It's gorgeous! She did a fabulous job on the swans. I have seen pictures of this doily and always thought I would like to try it. Now, I think once the holidays are over, I may try it.


----------



## lovehomemade (Sep 11, 2011)

They are sweet...nice work....great gift for you!


----------



## Sandiego (Sep 17, 2011)

evesch said:


> OMG Those are Gorgeous, I want the pattern! I collect swans and have not seen this before!!!! where they get pattern,,,, pleasesssssssss???


Hello,

I plugged in swan symphony crochet doily and I just downloaded a free pattern. It is slightly different, but the swans are the same. I hope this helps you. ;0)


----------



## Bknitting (Oct 2, 2011)

They are so beautiful


----------



## Windbeam (Jul 31, 2011)

Very amazing, never saw a pattern like that! Beautiful!


----------



## Sandiego (Sep 17, 2011)

Sandiego said:


> evesch said:
> 
> 
> > OMG Those are Gorgeous, I want the pattern! I collect swans and have not seen this before!!!! where they get pattern,,,, pleasesssssssss???
> ...


Here is the website: www.crochetpatterncentral.com/directory/doilies.php


----------



## m3ggi3_moo (Aug 5, 2011)

They are absolutely stunning, your very lucky & Happy Birthday


----------



## shelindo (Jul 1, 2011)

My, those are beautiful! Very nice that you appreciate them! Gaynell


----------



## libellule (May 3, 2011)

WOOWWWWW


----------



## jannyjo (May 4, 2011)

She must really love you back. 
Its beautiful.


----------



## knitty (Apr 4, 2011)

that is an awesome piece of work! Lucky you


----------



## kyriakoulla (Jul 11, 2011)

Beautiful and well done. Happy Birthday.


----------



## Ingried (Sep 23, 2011)

What a piece of Art. Lucky you are.
I lived near Stuttgart, Germany. Heavenly part of the World.
My Heart is still there.


----------



## joaniem (Jun 7, 2011)

Absolutely beautiful. You can tell she loves you by the work she put into her gift to you. I also would love to meet her. She seems to be a truly special person.


----------



## joaniem (Jun 7, 2011)

I forgot to mention Happy Birthday. Hope we can get together soon.


----------



## kathy56 (Oct 1, 2011)

How unique.
What a great gift!


----------



## Ms Sue P (Mar 19, 2011)

These are wonderful. You are a lucky lady to have a wonderful daughter-in-law to do this for you. Happy late birthday.


----------



## Judyrohe (Mar 11, 2011)

Oh how pretty. I just love them. What a great gift.


----------



## LEE1313 (Jan 25, 2011)

You are blessed with a "daughter" like her.

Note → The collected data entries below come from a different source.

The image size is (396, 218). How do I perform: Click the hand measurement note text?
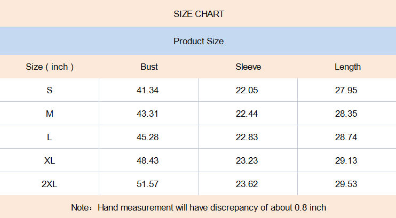[x=199, y=207]
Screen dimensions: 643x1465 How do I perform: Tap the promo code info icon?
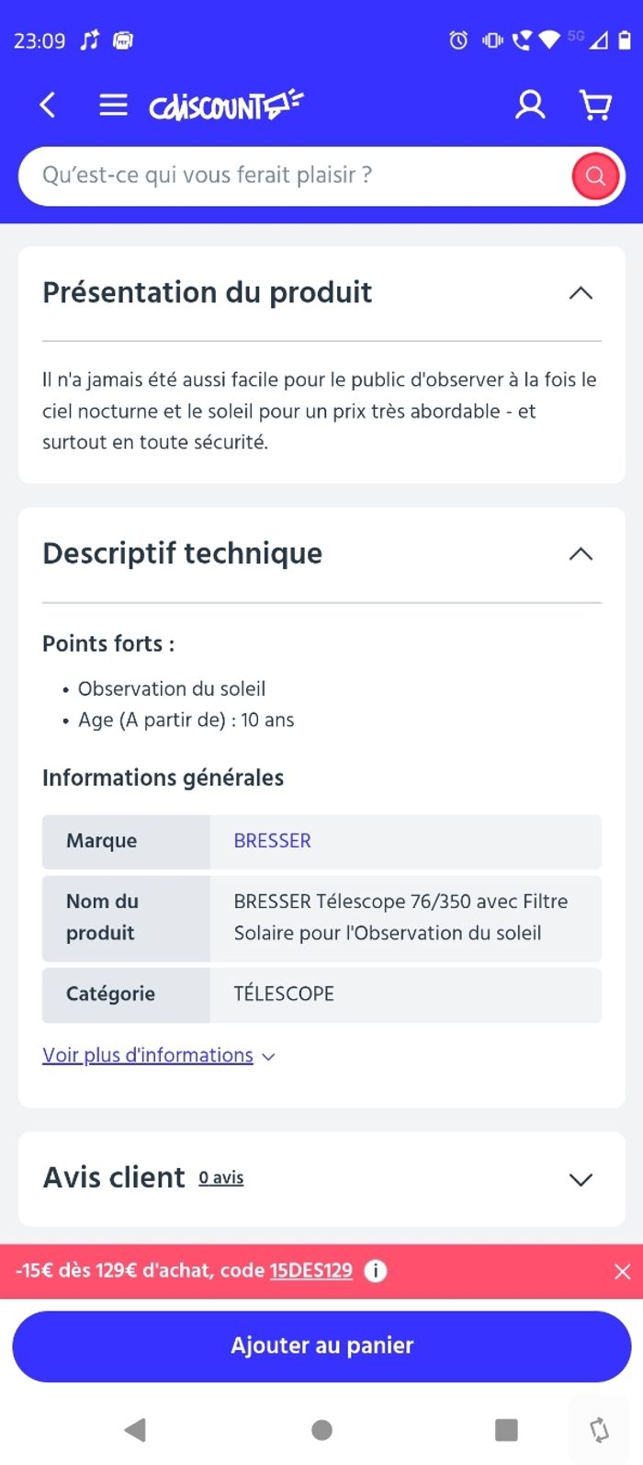[376, 1271]
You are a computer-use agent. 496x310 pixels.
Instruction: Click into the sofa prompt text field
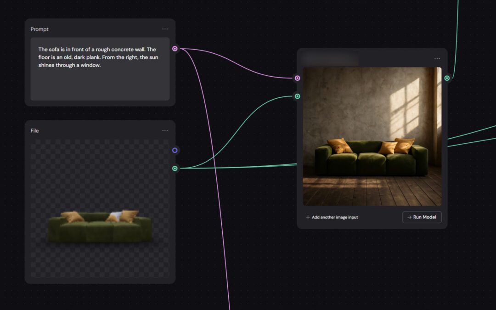pyautogui.click(x=100, y=69)
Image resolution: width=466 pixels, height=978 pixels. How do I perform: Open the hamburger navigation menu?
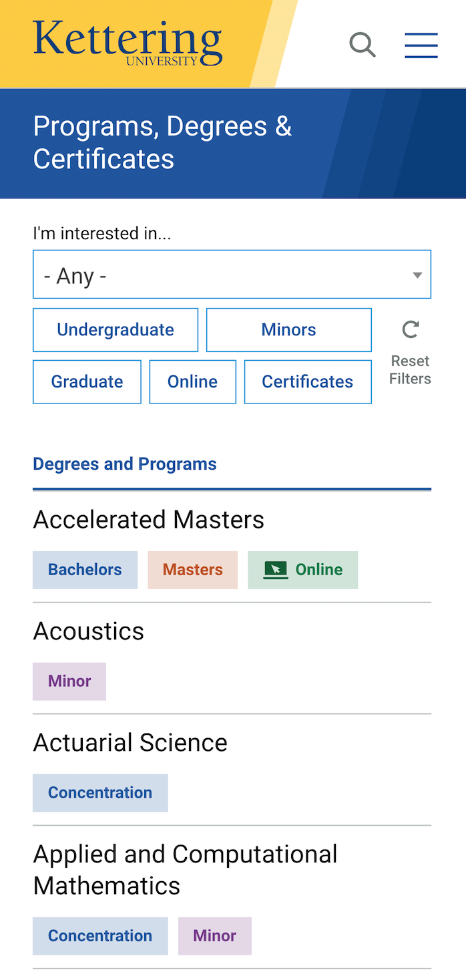(421, 45)
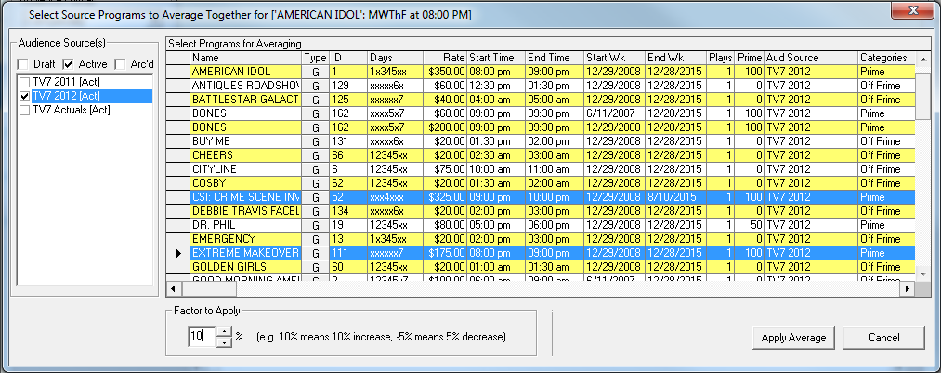Click the Factor to Apply percentage field
Viewport: 941px width, 373px height.
[201, 336]
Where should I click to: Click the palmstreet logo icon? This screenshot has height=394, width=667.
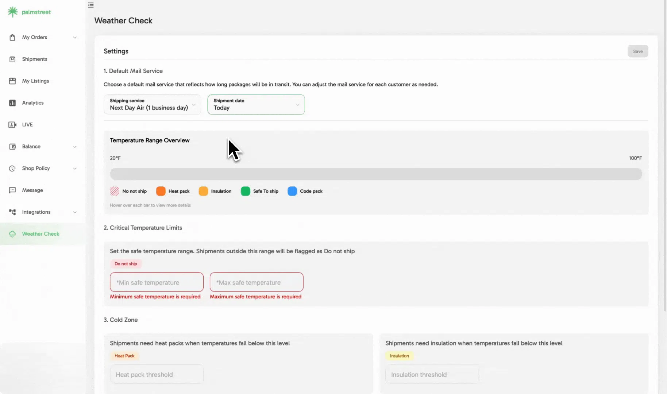tap(12, 12)
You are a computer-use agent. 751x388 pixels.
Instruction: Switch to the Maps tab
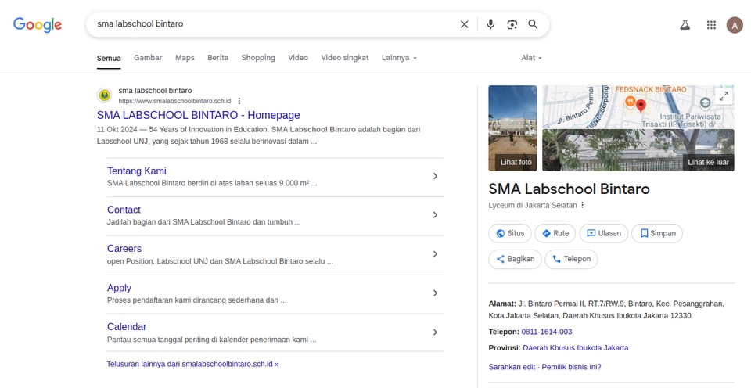pos(185,58)
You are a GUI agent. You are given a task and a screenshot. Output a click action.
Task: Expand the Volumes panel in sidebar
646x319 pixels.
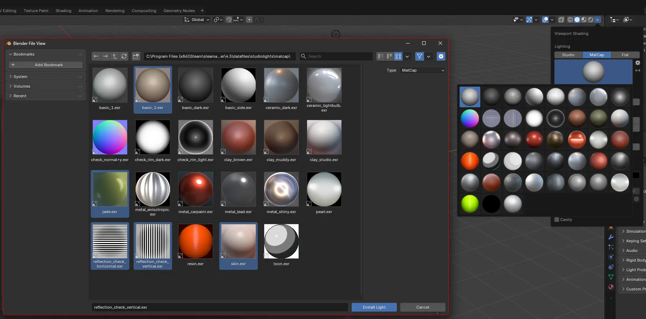tap(22, 86)
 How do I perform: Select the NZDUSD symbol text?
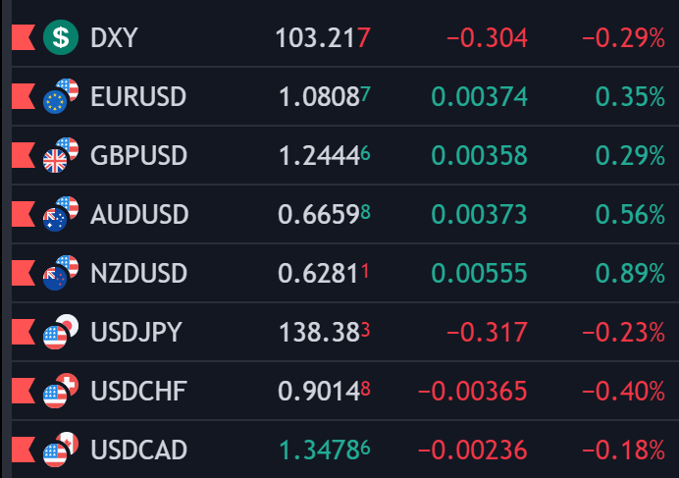point(138,274)
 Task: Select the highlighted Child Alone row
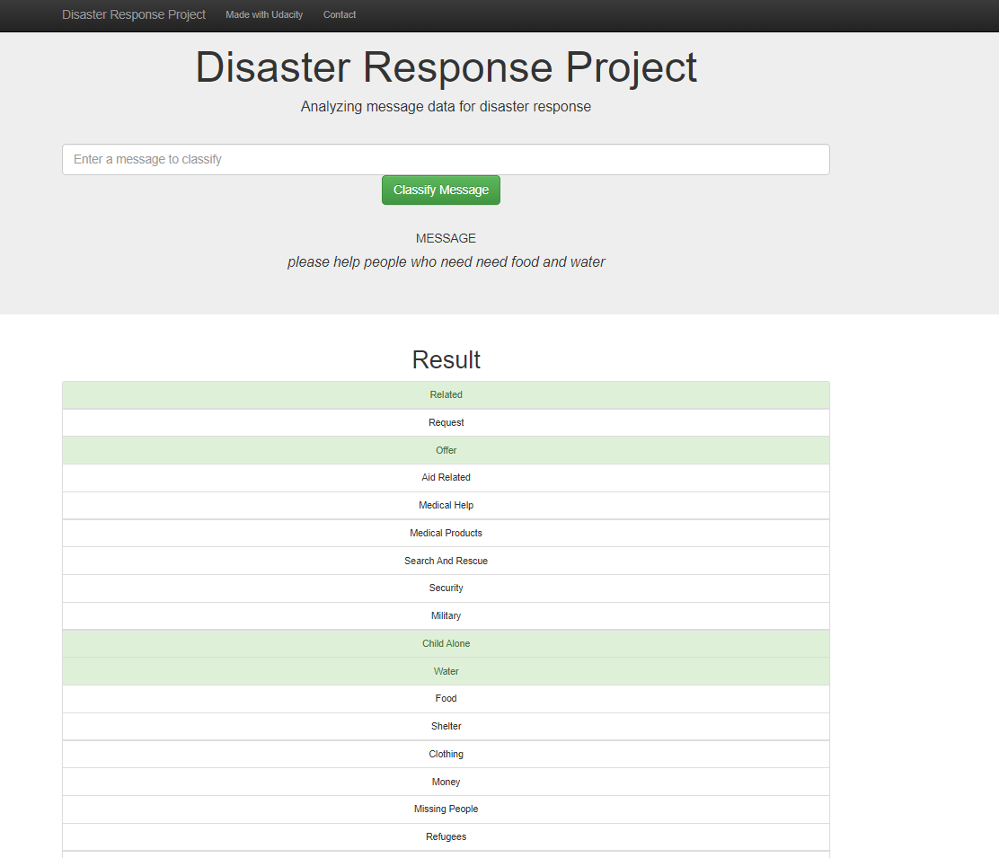point(446,643)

And the swan doily is awesome.
linda


----------



## shark (Sep 6, 2011)

that is an impressive doily!! nice birthday present!


----------



## stubbynose (May 30, 2011)

I have never saw anything like this before....beautiful !!
happy belated Birthday CBCAROL it was a gift from the heart for sure....enjoy for many many years!!


----------



## booklb (Oct 10, 2011)

This is Awesome!!!! HAPPY BELATED BIRTHDAY!


----------



## Charlene M (May 10, 2011)

Spectacular comes to mind.


----------



## Penny5 (Jun 22, 2011)

Oh Are they Beautiful and so different...


----------



## Ann in Minnesota (Aug 11, 2011)

Beautiful! And amazing, she must be very talented.


----------



## craftilady (Feb 1, 2011)

Beautiful. What a thoughtful gift


----------



## marilyn1977 (Nov 3, 2011)

This is really beautiful. Is it knit or crochet. It looks crochet (I hope). Do you have a pattern? If so, would you be willing to part with it to another crocheter. I have never seen a pattern like this before and would love to do one. My e-mail is [email protected] I would really die and go to heaven (just kidding) to have this pattern.


----------



## cullenbe (Jul 3, 2011)

Incredible, makes me wish I knew how to crochet!!!


----------



## TooToo (Aug 18, 2011)

could you post those beautiful swan patterns. I have an attic full of crochet thread and would love to give them a try. OR, where could we brave ones find the pattern?
TooToo


----------



## Vicki Davis (Mar 18, 2011)

Wow! Beautiful.


----------



## CBCAROL (Apr 12, 2011)

nuclearfinz said:


> If anybody has a link to this pattern could they share it? I would love to try this.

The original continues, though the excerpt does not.